** start ITEMS **

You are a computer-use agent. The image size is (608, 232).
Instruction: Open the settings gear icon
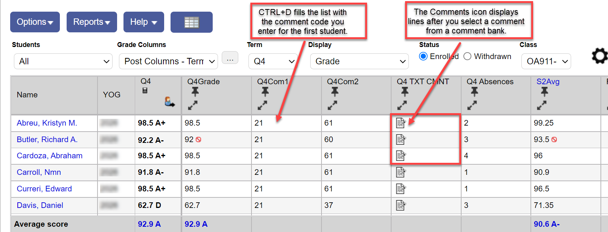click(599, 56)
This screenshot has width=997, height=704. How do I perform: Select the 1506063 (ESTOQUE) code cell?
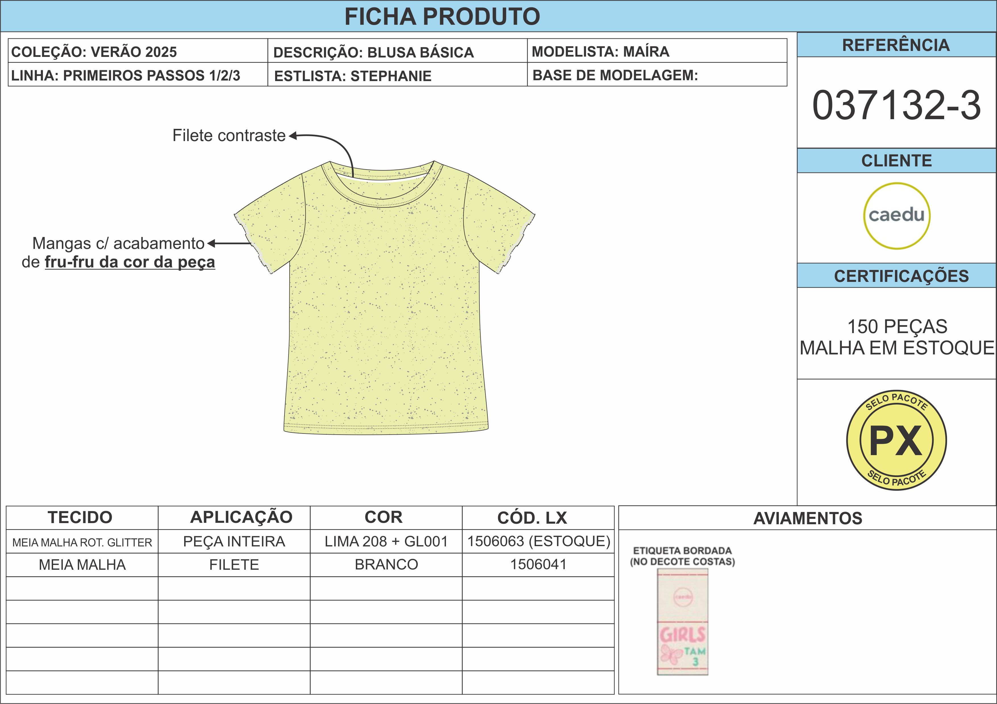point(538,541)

** end ITEMS **

• [THE REQUEST] Render the material as a Markdown table with the columns "Row" and "Line", starting at the line containing "This screenshot has" and running through the end of the material. Skip blank lines and leave the pictures out.

• [ANSWER FOR THIS EXERCISE]
| Row | Line |
|---|---|
| 1 | This screenshot has width=997, height=704. How do I perform: Select the 1506063 (ESTOQUE) code cell? |
| 2 | point(538,541) |